Friday 30 November 2012

MAD WHO FAN GUY CARTER IS PEEING HIMSELF WITH EXCITMENT ABOUT NOW AT THE PROSPECT OF HIS MIDDLE FRONT ROW SEAT AT THE WHO'S CHICAGO GIG....This world is suddenly getting much too weird for me!

Guy carter isn't really an old fart ,but you could easily mistake him for one. He is balding grey and ussually got pockets full of notebooks and books of poetry and Shakespeares sonnets.
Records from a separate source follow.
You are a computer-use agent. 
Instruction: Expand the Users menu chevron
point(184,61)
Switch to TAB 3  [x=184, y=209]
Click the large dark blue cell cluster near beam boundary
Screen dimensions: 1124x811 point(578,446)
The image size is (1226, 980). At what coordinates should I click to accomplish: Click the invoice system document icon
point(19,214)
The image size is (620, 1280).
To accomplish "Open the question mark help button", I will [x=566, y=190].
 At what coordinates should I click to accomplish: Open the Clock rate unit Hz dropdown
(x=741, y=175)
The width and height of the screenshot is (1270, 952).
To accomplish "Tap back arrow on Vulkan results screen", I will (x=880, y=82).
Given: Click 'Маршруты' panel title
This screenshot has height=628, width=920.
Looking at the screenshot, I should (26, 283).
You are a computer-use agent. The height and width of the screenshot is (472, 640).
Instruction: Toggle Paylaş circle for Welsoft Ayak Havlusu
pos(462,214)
Up until recently he never watched a telly ,not owning one ,but now with his beloved laptop has been known to enjoy mainline and not so mainline entertainment courtesy of the internet!!!.....As far as i know this strange freak of nature hasn't much if any interest in music ,but due to a lady friend over the'pond' our hero is going to sit in the middle of the front row at the WHO'S gig in Chicago. I can see him walking the streets of Walthemstow with his target mod tee shirts ,deerstalker hat ,or trilby with a feather. But maybe not....The only equivalent i can think of is the effect the SEX PISTOLS  would've had on the QUEEN MOTHER in 1942. But we shall see ,as i am already being woken up in the night by text phone messages starting the process of rubbing my face in it.....He'll be rubbing my face in it because he's going ,but i can rub his face in it because he is going!

apparently he's even going to the soundcheck rehearsal ,he's informed us that he's going to bring a book to read while these 'MOODY BLUES WANNA -BE'S' are on???/......I told you he was an oddball!